THE INDEPENDENT STATE OF PAPUA NEW GUINEA
Respondent


Kokopo : Kirriwom, Batari, Yagi, JJ
2008 : 26 November
2010 : 28 July


Judicial Review – Application for Judicial Review - Conviction - Judicial Review of criminal cases – Absolute discretion in Supreme Court to review decisions of National Court – Principles applied.

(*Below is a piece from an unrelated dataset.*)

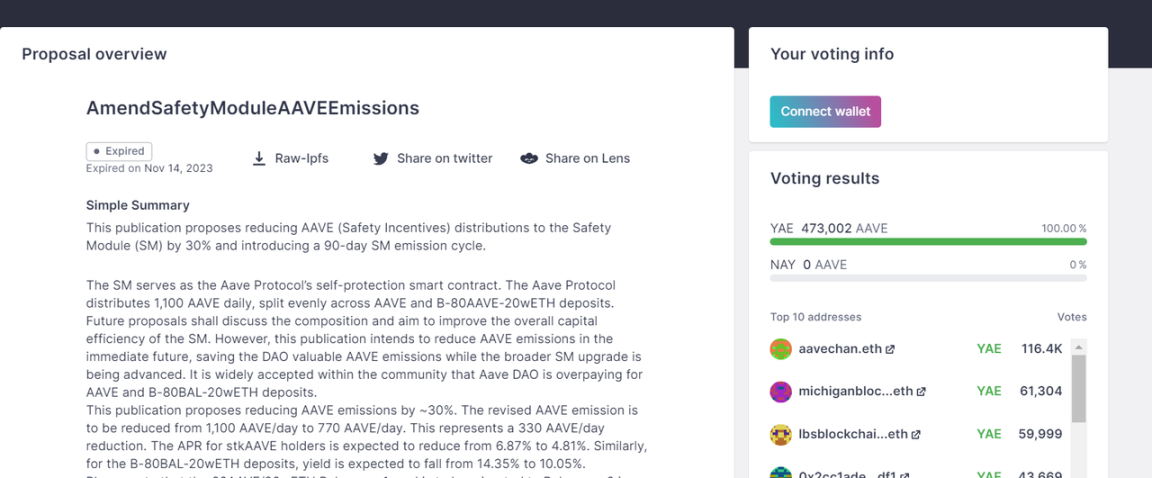The height and width of the screenshot is (478, 1152).
Task: Click Share on twitter link
Action: [x=444, y=158]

Judicial Review - Application for Judicial Review - Conviction – Application to quash conviction – Delay – Notice of Appeal lodged outside time to appeal – Applicant lost right to appeal – Whether cogent or convincing reasons for delay or exceptional circumstance or matters in the interest of justice or clear legal ground exist to merit a review – Onus on applicant to show cogent and convincing reasons for delay – Applicant to further show exceptional circumstances meriting a review - Application refused – Constitution s. 155 (2)(b) - Supreme Court Act.


FACTS


The applicant was convicted by the Kokopo National Court on one count of indecent act directed at a child under the age of 16 years and one count of rape, both counts committed in aggravating circumstances. He did not appeal the convictions until 4 months after the expiry date of the 40 days within which to appeal. Two days before the hearing of this application (more than 2 years after conviction and sentence), the applicant filed amended grounds of appeal against his conviction.


HELD


1. Applicant in a judicial review application must show cogent or convincing reasons or exceptional circumstance for delay or there are matters in the interest of justice, the conviction should be reviewed or there are clear legal ground meriting a review


2. Applicant has not shown cogent or convincing reasons or exceptional circumstance or there are matters in the interest of justice, or clear legal grounds exist to merit a review.


Cases cited:


Application by Wili Kili Goiya [1991] PNGLR 170
Avia Aihi v The State (No.1) [1981] PNGLR 1
Avia Aihi v The State (2) [1981] PNGLR 81
Danny Sunu v The State [1984] PNGLR 305
Evertz v The State [1979] PNGLR 174
John Anis Pok v The State (1983) SC253
Mark Bob v The State (2005) SC808
Schubert v The State (1979) PNGLR 66


Counsels:


Applicant In-person
C. Sambua, for the State/Respondent


28 July, 2010


1. BY THE COURT: The applicant, Camillus Parang was presented before Justice Lay at the Kokopo National Court charged with four counts of indecent act directed at a child under the age of 16 years contrary to s.229(1) the Criminal Code (Sexual Offences and Crimes against the Children) Act, 2002 (the Code as amended). He was further charged with one count of sexual penetration without consent (rape) under s.347 (1)(2) of the Code as amended. On 20th November, 2006 following a trial on his plea of not guilty, the National Court convicted him on one count only of indecent act and on the count of rape. For the indecent act, the Court sentenced Camillus Parang to four years and for the rape conviction, he was sentenced to ten years imprisonment. The sentences were ordered to run concurrently.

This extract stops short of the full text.